# 本文:
○ ○ ○

高島市長)一言で言うと、愛情たっぷりにスクスクと育った子どもです(笑)。一人っ子で、初孫でもあり、近くに親戚が多く住んでいたこともあって、愛情には非常に恵まれていました。特に祖父母や曾祖父母は、いつも褒めてくれて、可愛がってくれていたことばかりが思い出されます。
悪い事をしようにも、祖父母や両親、親戚の顔が浮かんでしまい、自分のことを大切にしてくれている人たちを悲しませたくないという気持ちになって、結局、大した反抗期もなかったように思います。
また、母親からも勉強しなさいとか、これはダメとか、小学生まではガミガミ言われていたんですが、中学生になると一転して大人として接してくれて、徹底的に自由にさせてくれるようになりました。

松前)お母様との具体的な思い出はありますか?

高島市長)
中学校では喫煙の問題がよくあると思うのですが、中学生の時、誰かが喫煙した時に家庭に向けて注意するためのプリントが配られたんですね。ところが、持って帰って母に見せても、全然気に懸けない。「タバコを吸ってないか、聞かなくていいの」と言った時に、母が、「タバコを吸ってみたら。ハイ。」とタバコを私に差し出したんです。

○ ○ ○

# 提供資料:
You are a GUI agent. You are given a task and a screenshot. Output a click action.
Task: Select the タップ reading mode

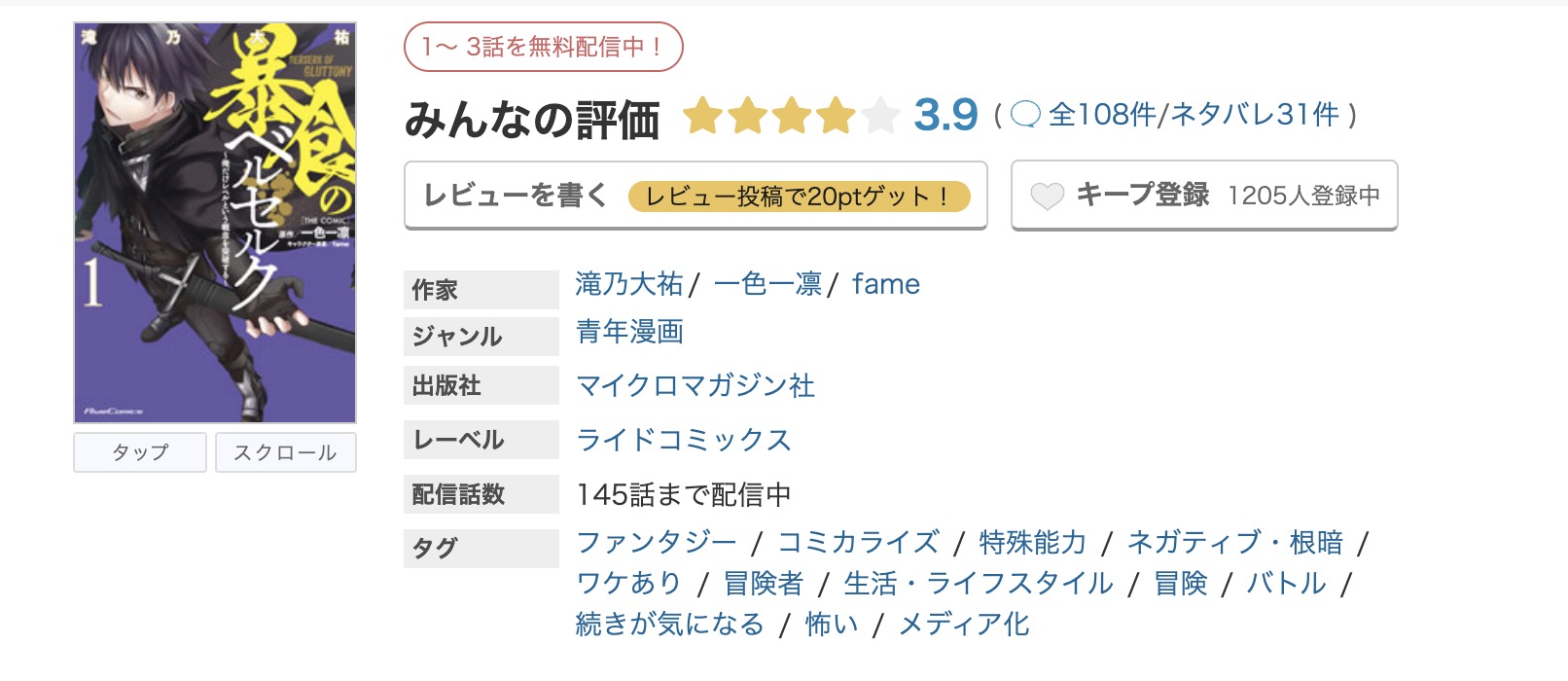coord(139,451)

○ ○ ○

# 課題の要件:
- a) 本文の「また、母親からも勉強しなさいとか、これはダメとか、小学生まではガミガミ言われていたんですが、中学生になると一転して大人として接してくれて、徹底的に自由にさせてくれるようになりました。」という一文を英語に訳してください。
- b) 本文のうち、「松前)お母様との具体的な思い出はありますか?」から「バコを私に差し出したんです。」までの部分をそのまま書き出してください。
- c) 本文によると、プリントを見せたあと母親は高島市長に何を差し出しましたか。
資料は本文とは関係がありません。

# 回答:
- a) Also, until elementary school my mother nagged me constantly, telling me to study or that this or that was not allowed, but once I reached junior high school she changed completely, treating me as an adult and giving me complete freedom.

- b)
松前)お母様との具体的な思い出はありますか?

高島市長)
中学校では喫煙の問題がよくあると思うのですが、中学生の時、誰かが喫煙した時に家庭に向けて注意するためのプリントが配られたんですね。ところが、持って帰って母に見せても、全然気に懸けない。「タバコを吸ってないか、聞かなくていいの」と言った時に、母が、「タバコを吸ってみたら。ハイ。」とタバコを私に差し出したんです。

- c) タバコです。